>> begin Record extracts

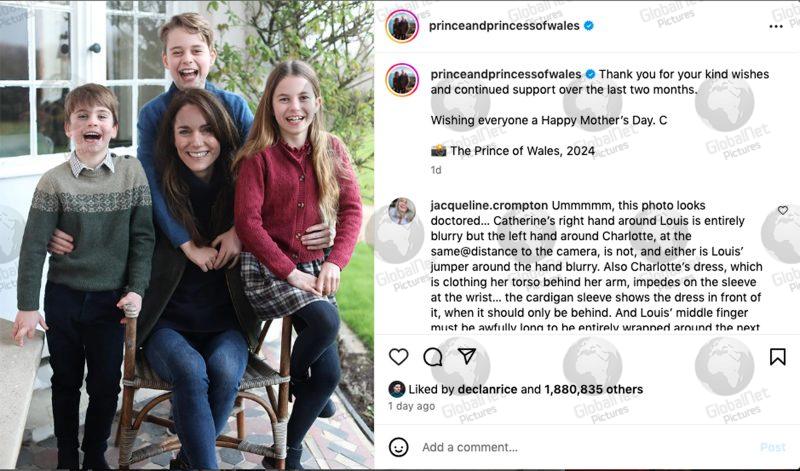
Task: Open jacqueline.crompton username link
Action: point(489,206)

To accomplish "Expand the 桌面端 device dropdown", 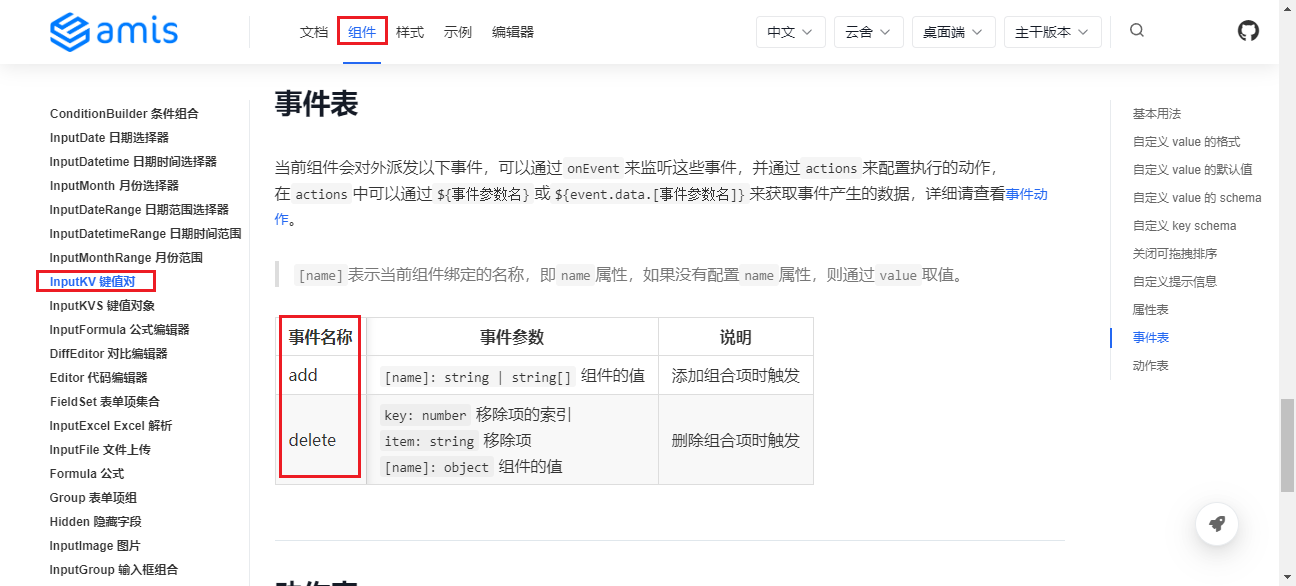I will pyautogui.click(x=953, y=32).
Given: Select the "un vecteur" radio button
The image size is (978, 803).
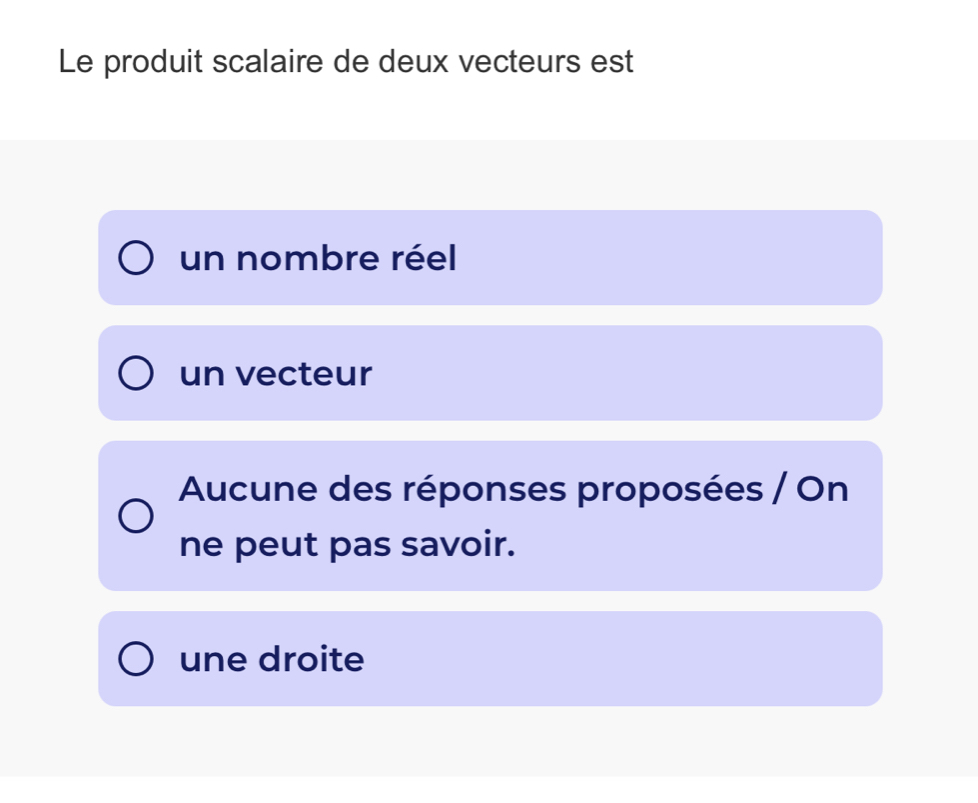Looking at the screenshot, I should coord(137,374).
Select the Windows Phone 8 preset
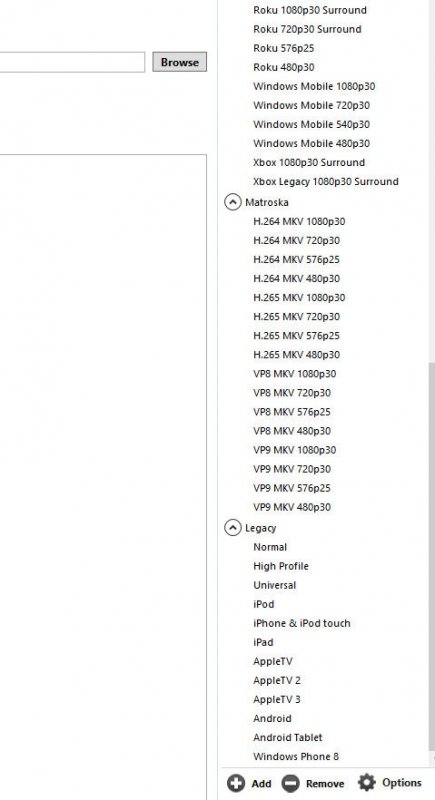The image size is (435, 800). [x=296, y=756]
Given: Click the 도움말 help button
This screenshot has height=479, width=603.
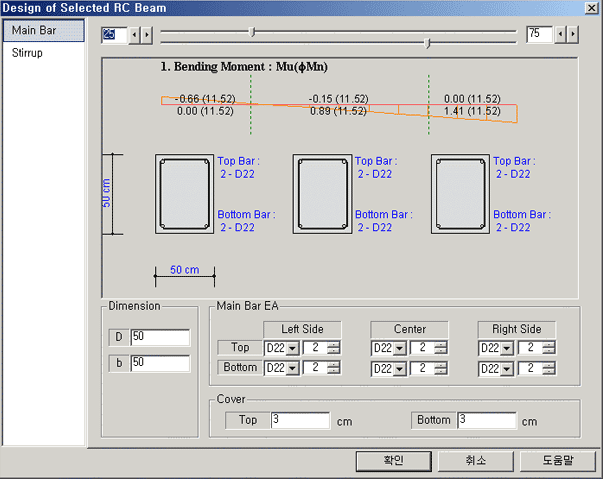Looking at the screenshot, I should [557, 461].
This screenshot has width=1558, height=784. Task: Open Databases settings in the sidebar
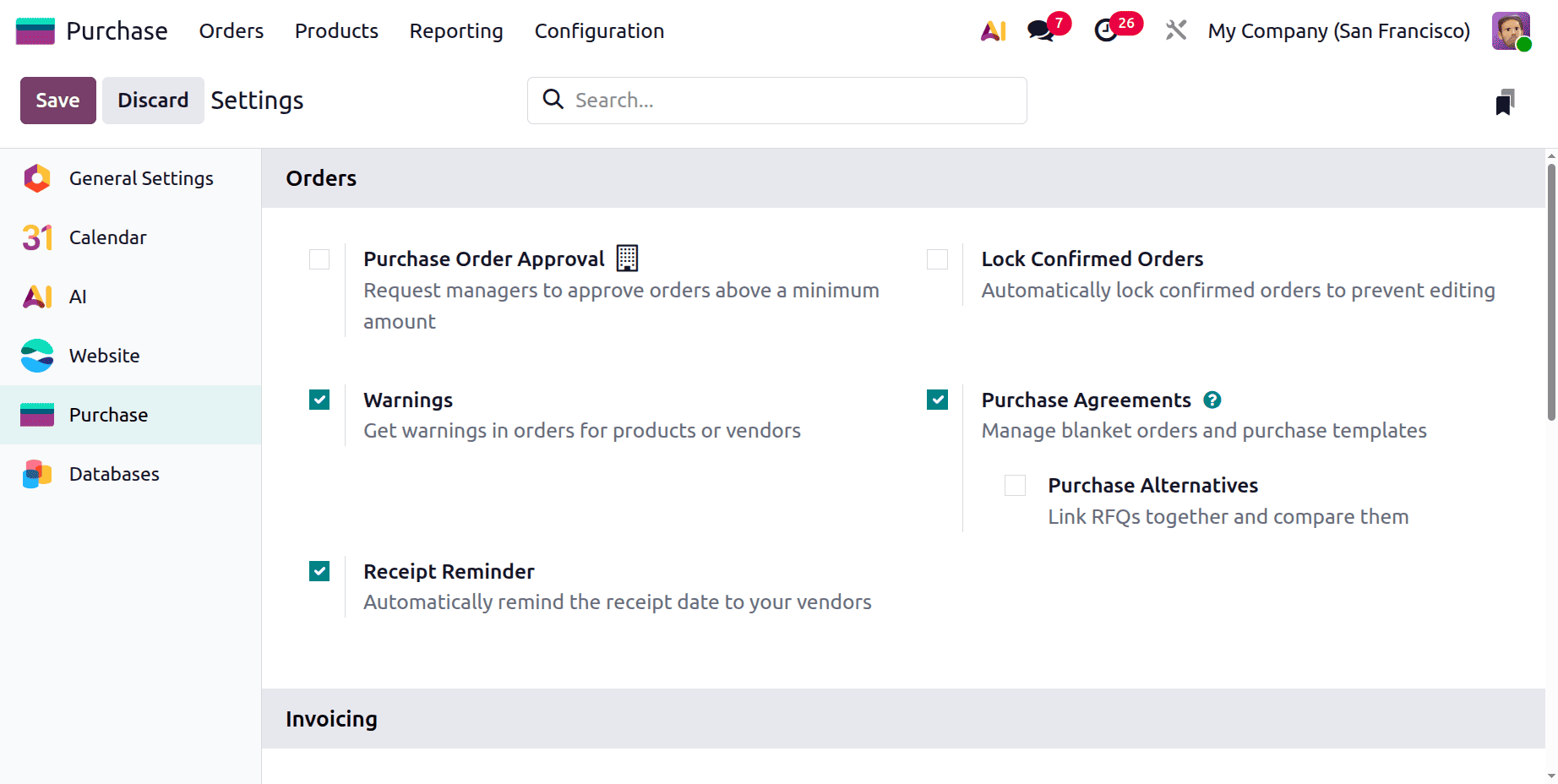click(x=113, y=474)
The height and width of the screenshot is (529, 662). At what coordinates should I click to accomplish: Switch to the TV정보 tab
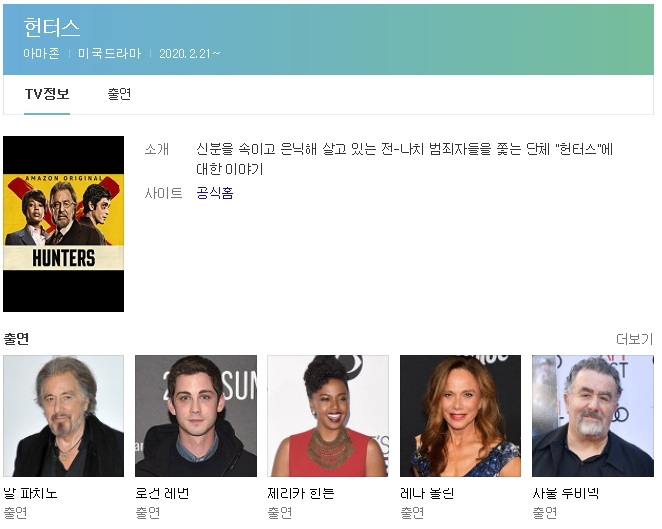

>> end Record extracts

- **Required work**
Recast the entries from the line containing "Given: Click the 도움말 help button" through the end of the entries as a JSON list of strings, one string per line, with blank lines and pictures left out.

- **The reply**
[
  "Given: Click the 도움말 help button",
  "This screenshot has height=479, width=603.",
  "Looking at the screenshot, I should [557, 461].",
  "This screenshot has width=1558, height=784. Task: Open Databases settings in the sidebar",
  "click(x=113, y=474)",
  "The height and width of the screenshot is (529, 662). At what coordinates should I click to accomplish: Switch to the TV정보 tab"
]